Render every line of the items below as a numbered list, skipping any blank lines.

Word and element location data
⁂

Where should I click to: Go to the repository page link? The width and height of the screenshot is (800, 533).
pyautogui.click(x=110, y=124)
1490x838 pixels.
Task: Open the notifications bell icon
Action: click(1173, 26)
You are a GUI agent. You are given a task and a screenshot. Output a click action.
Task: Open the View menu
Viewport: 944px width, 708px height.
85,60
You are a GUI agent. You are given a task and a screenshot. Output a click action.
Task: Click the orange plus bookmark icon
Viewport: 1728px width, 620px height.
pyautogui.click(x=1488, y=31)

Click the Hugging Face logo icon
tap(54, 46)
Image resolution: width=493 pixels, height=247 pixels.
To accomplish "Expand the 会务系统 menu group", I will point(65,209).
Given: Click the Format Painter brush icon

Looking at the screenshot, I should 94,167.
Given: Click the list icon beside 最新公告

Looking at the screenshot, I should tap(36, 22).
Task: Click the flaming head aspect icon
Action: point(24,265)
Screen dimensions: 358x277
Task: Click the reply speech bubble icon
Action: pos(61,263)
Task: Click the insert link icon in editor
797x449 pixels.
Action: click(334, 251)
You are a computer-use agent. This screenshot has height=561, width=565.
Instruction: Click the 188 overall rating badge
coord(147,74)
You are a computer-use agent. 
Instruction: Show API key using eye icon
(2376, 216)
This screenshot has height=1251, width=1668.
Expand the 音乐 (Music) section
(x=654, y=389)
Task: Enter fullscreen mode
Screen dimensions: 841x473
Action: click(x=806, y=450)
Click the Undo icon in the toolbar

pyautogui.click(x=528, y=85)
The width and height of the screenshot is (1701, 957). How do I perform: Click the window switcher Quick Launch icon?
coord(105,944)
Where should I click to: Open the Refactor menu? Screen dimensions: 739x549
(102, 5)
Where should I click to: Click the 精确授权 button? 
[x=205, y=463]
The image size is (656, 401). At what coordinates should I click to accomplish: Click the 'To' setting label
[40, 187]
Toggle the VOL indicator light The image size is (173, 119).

⁂

SOLUTION FOR THIS PROBLEM:
1. Where should I click to: Go to the repository page link? The width and height of the screenshot is (800, 533).
2. pyautogui.click(x=110, y=124)
3. 1490x838 pixels.
4. Task: Open the notifications bell icon
5. Action: click(1173, 26)
6. You are a GUI agent. You are given a task and a screenshot. Output a click action.
7. Task: Open the View menu
8. Viewport: 944px width, 708px height.
9. 85,60
10. You are a GUI agent. You are given a task and a screenshot. Output a click action.
11. Task: Click the orange plus bookmark icon
12. Viewport: 1728px width, 620px height.
13. pyautogui.click(x=1488, y=31)
14. Click the Hugging Face logo icon
15. tap(54, 46)
16. Image resolution: width=493 pixels, height=247 pixels.
17. To accomplish "Expand the 会务系统 menu group", I will point(65,209).
18. Given: Click the Format Painter brush icon
19. Looking at the screenshot, I should 94,167.
20. Given: Click the list icon beside 最新公告
21. Looking at the screenshot, I should tap(36, 22).
22. Task: Click the flaming head aspect icon
23. Action: point(24,265)
24. Screen dimensions: 358x277
25. Task: Click the reply speech bubble icon
26. Action: pos(61,263)
27. Task: Click the insert link icon in editor
28. 797x449 pixels.
29. Action: click(334, 251)
30. You are a computer-use agent. This screenshot has height=561, width=565.
31. Instruction: Click the 188 overall rating badge
32. coord(147,74)
33. You are a computer-use agent. 
34. Instruction: Show API key using eye icon
35. (2376, 216)
36. This screenshot has height=1251, width=1668.
37. Expand the 音乐 (Music) section
38. (x=654, y=389)
39. Task: Enter fullscreen mode
40. Screen dimensions: 841x473
41. Action: click(x=806, y=450)
42. Click the Undo icon in the toolbar
43. pyautogui.click(x=528, y=85)
44. The width and height of the screenshot is (1701, 957). How do I perform: Click the window switcher Quick Launch icon?
45. coord(105,944)
46. Where should I click to: Open the Refactor menu? Screen dimensions: 739x549
47. (102, 5)
48. Where should I click to: Click the 精确授权 button? 
49. [x=205, y=463]
50. The image size is (656, 401). At what coordinates should I click to accomplish: Click the 'To' setting label
51. [40, 187]
52. Toggle the VOL indicator light The image size is (173, 119).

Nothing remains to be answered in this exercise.